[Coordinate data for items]

## start

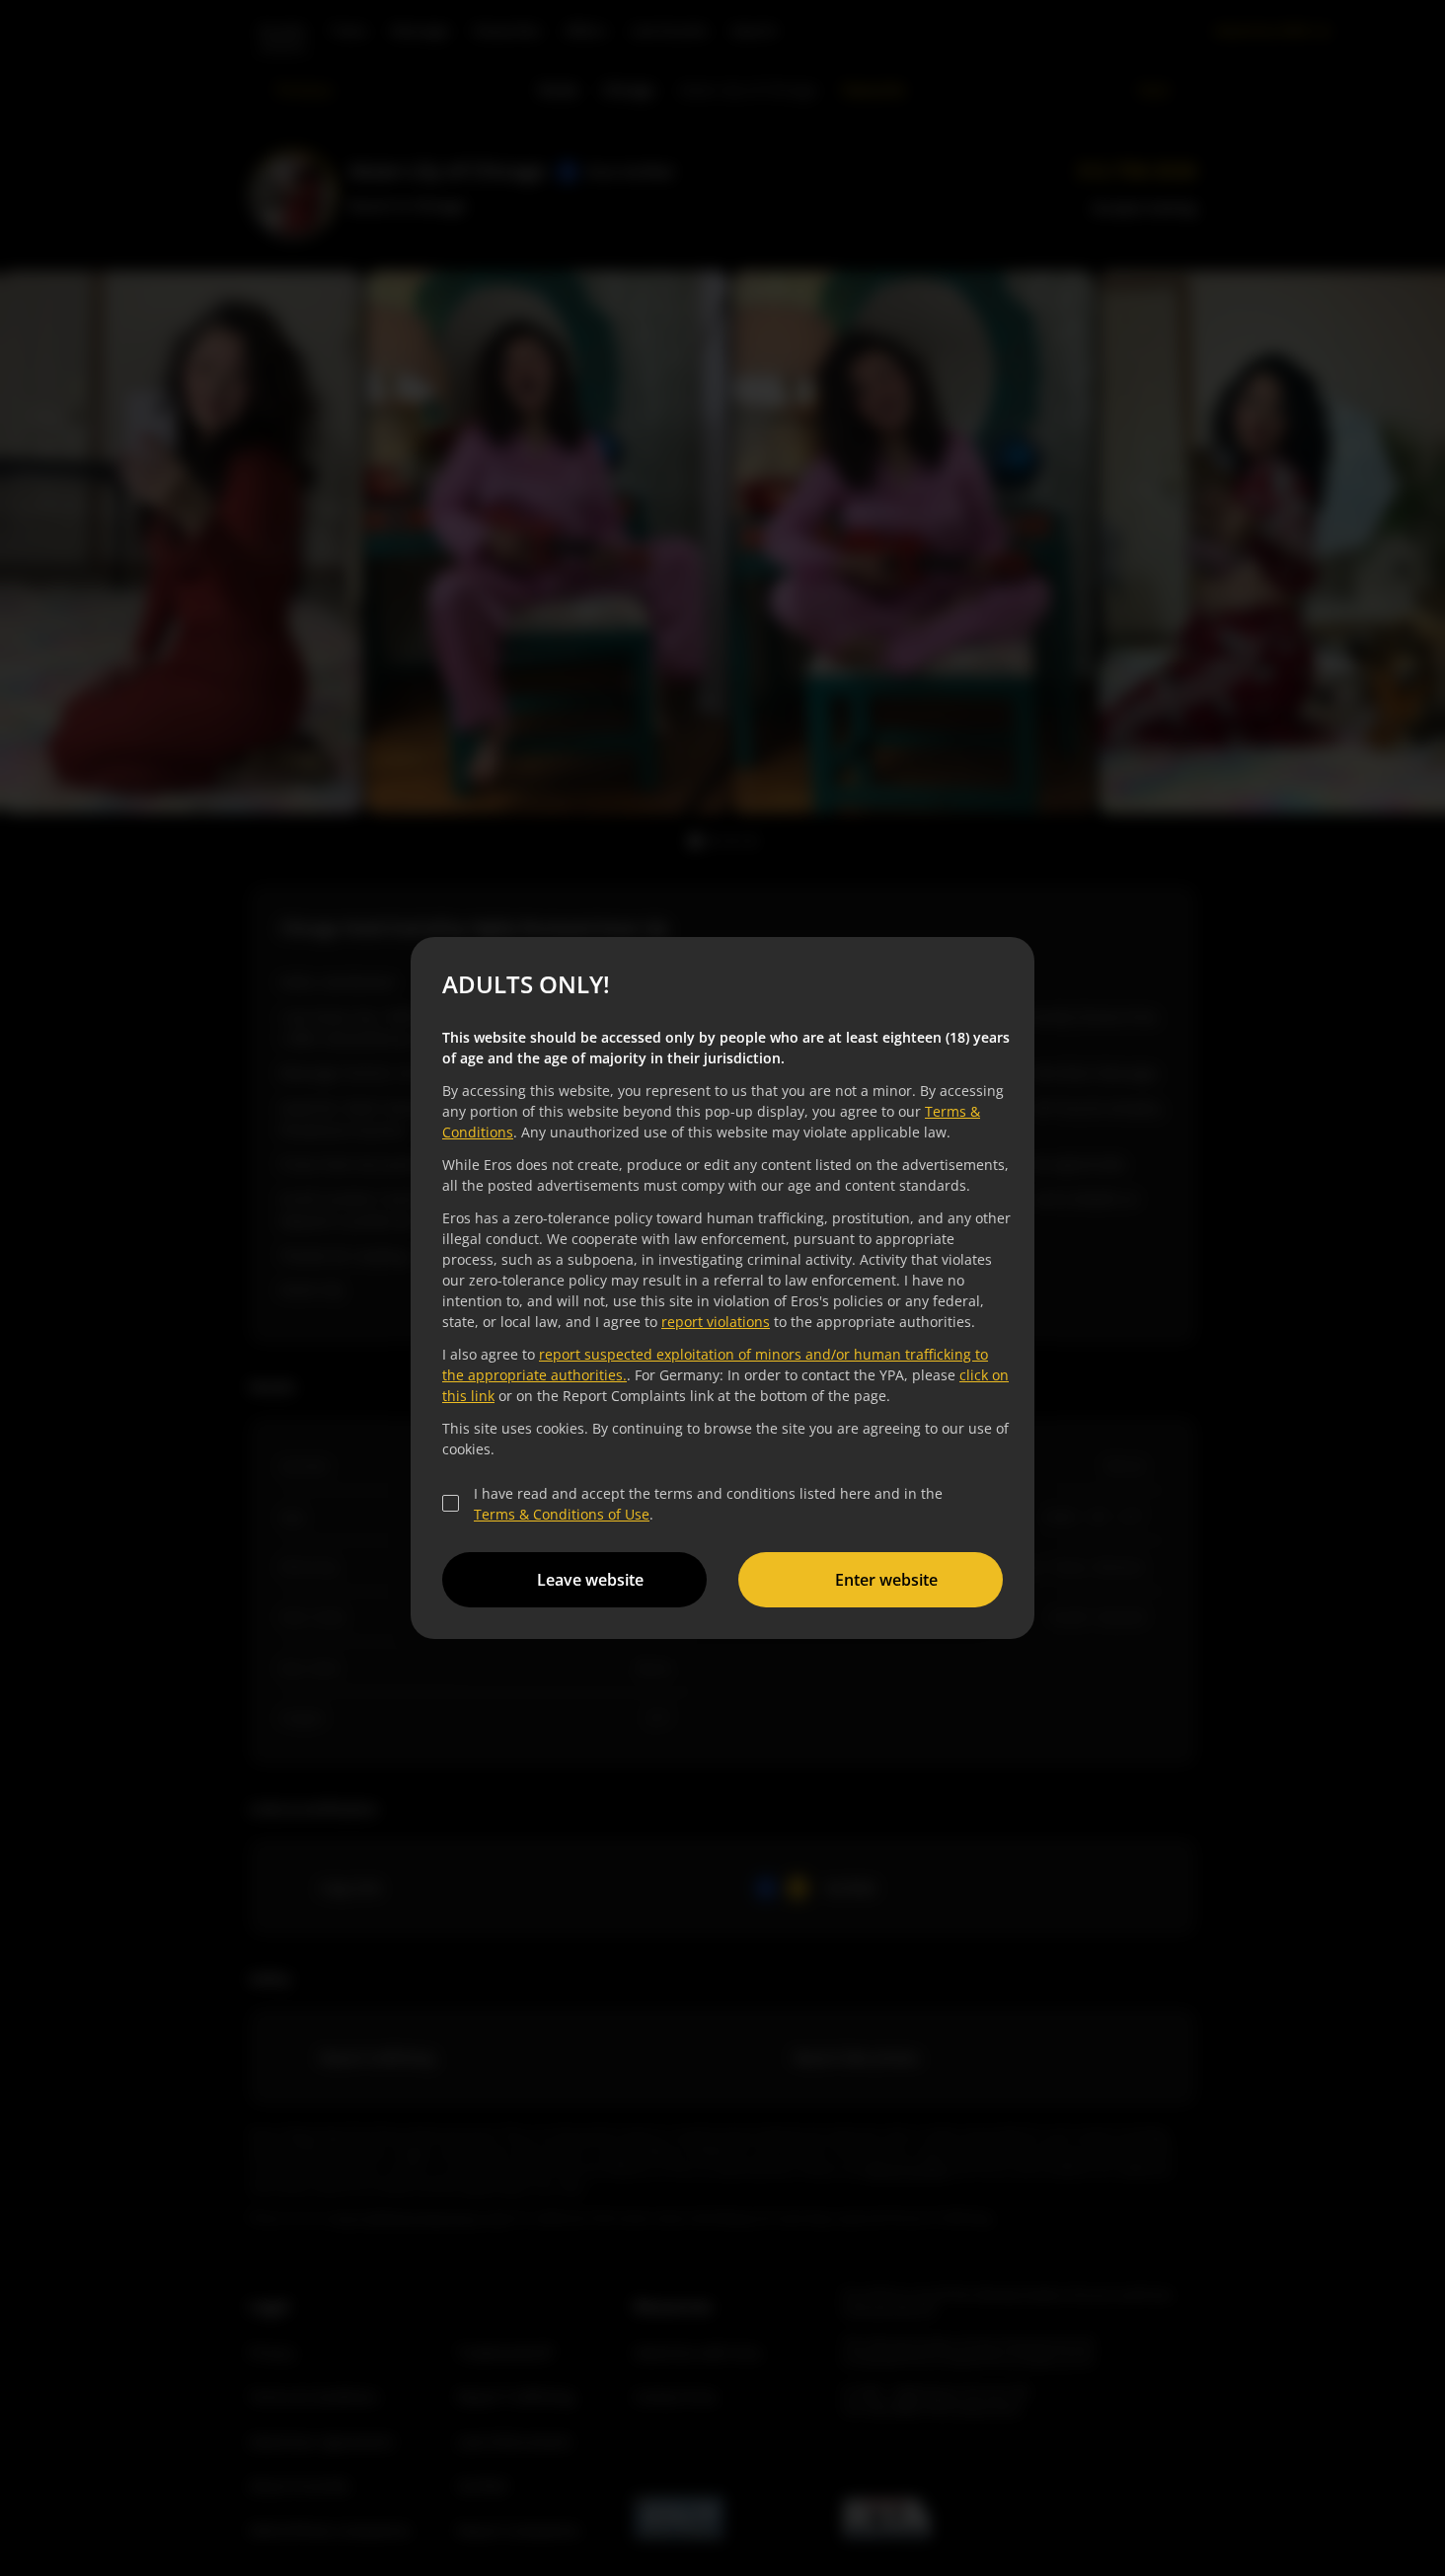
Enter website (886, 1580)
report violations (715, 1321)
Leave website (590, 1580)
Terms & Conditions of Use (561, 1514)
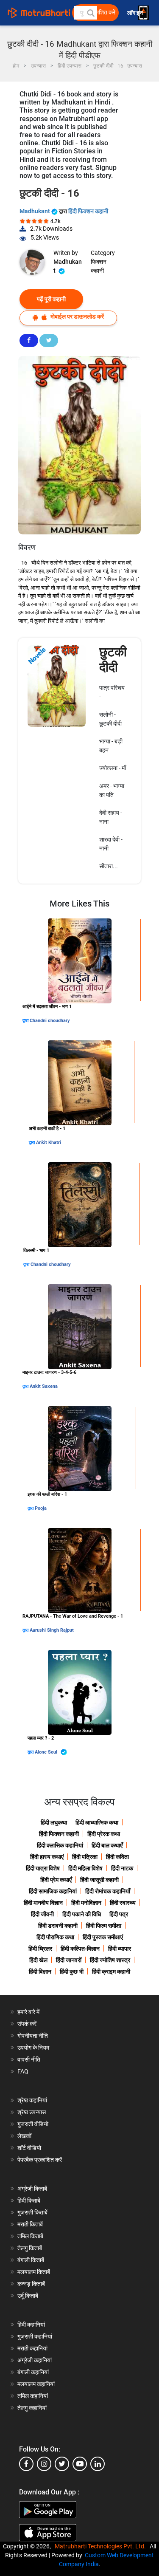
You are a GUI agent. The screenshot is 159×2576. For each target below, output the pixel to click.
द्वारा (26, 1020)
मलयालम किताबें (33, 2271)
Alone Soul (47, 1752)
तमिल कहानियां (32, 2395)
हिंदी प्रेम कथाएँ (56, 1879)
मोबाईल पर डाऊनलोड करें (76, 316)
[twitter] (62, 2464)
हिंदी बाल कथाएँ (107, 1845)
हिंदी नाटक (122, 1868)
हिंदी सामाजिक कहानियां (53, 1891)
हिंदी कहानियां (31, 2324)
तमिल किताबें (30, 2236)
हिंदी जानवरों (68, 1960)
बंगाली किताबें (30, 2260)
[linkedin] (97, 2464)
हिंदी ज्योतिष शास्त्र (110, 1960)
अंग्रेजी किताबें (32, 2188)
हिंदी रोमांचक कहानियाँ (107, 1891)
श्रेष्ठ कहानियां (32, 2100)
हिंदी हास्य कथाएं (47, 1856)
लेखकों (24, 2136)
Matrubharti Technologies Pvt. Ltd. (101, 2546)
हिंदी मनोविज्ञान (86, 1902)
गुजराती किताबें (32, 2212)
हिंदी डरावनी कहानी (58, 1925)
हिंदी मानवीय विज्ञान (43, 1902)
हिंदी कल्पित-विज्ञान (80, 1948)
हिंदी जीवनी (42, 1914)
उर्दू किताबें (27, 2295)
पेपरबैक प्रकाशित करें (39, 2159)
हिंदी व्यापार (119, 1948)
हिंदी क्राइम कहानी (111, 1971)
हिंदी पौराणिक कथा (55, 1937)
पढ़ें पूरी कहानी (51, 299)
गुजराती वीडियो (32, 2124)
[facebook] (26, 2464)
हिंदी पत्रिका (85, 1856)
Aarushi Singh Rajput (52, 1630)
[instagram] (44, 2464)
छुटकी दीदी (113, 659)
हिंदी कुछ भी (72, 1971)
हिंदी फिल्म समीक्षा (103, 1925)
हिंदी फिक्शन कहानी (88, 211)
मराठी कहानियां (32, 2348)
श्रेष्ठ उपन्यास (31, 2112)
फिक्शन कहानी (98, 266)
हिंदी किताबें (28, 2200)
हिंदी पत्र (118, 1914)
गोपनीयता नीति (32, 2035)
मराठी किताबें (30, 2224)
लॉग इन (135, 12)
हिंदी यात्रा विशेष (43, 1868)
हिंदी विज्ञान (40, 1971)
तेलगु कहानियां (32, 2407)
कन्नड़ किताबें (31, 2283)
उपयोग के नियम (33, 2047)
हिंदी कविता (117, 1856)
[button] (90, 13)
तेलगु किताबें (29, 2248)
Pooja (41, 1508)
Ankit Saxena (44, 1386)
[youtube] (80, 2464)
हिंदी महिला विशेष (85, 1868)
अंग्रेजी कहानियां (34, 2360)
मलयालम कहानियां (36, 2384)
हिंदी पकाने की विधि (81, 1914)
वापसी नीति (28, 2059)
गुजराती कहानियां (34, 2336)
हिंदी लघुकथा (54, 1822)
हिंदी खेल (38, 1960)
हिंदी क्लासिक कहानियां (60, 1845)
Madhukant (35, 211)
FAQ (22, 2071)
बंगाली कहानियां (33, 2372)
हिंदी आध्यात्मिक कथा (96, 1822)
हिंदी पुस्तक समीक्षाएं (103, 1937)
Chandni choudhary (50, 1020)
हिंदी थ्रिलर (40, 1948)
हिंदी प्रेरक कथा (103, 1833)
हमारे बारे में (28, 2011)
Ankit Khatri (48, 1142)
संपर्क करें (26, 2023)
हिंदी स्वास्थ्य (123, 1902)
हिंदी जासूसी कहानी (99, 1879)
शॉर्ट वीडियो (29, 2147)
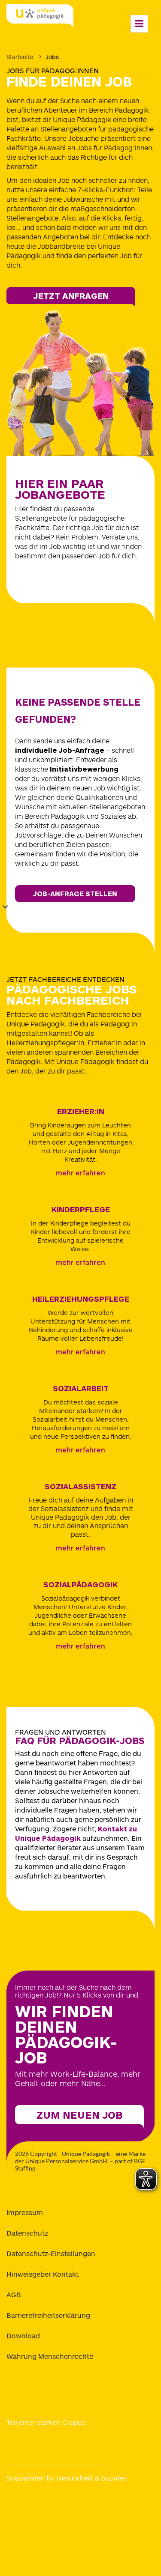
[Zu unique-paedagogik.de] (118, 2498)
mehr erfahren (80, 1173)
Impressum (24, 2212)
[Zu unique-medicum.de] (39, 2498)
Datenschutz (27, 2233)
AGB (13, 2294)
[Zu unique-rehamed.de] (118, 2520)
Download (23, 2336)
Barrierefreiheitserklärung (48, 2315)
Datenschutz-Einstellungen (50, 2253)
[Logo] (39, 17)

## end

◆ SHORT TASK
Please extract each line above that contains the word "unique", copying those lines in full. Case counts.

◆ OUTPUT FOR THIS TASK
[Zu unique-paedagogik.de] (118, 2498)
[Zu unique-medicum.de] (39, 2498)
[Zu unique-rehamed.de] (118, 2520)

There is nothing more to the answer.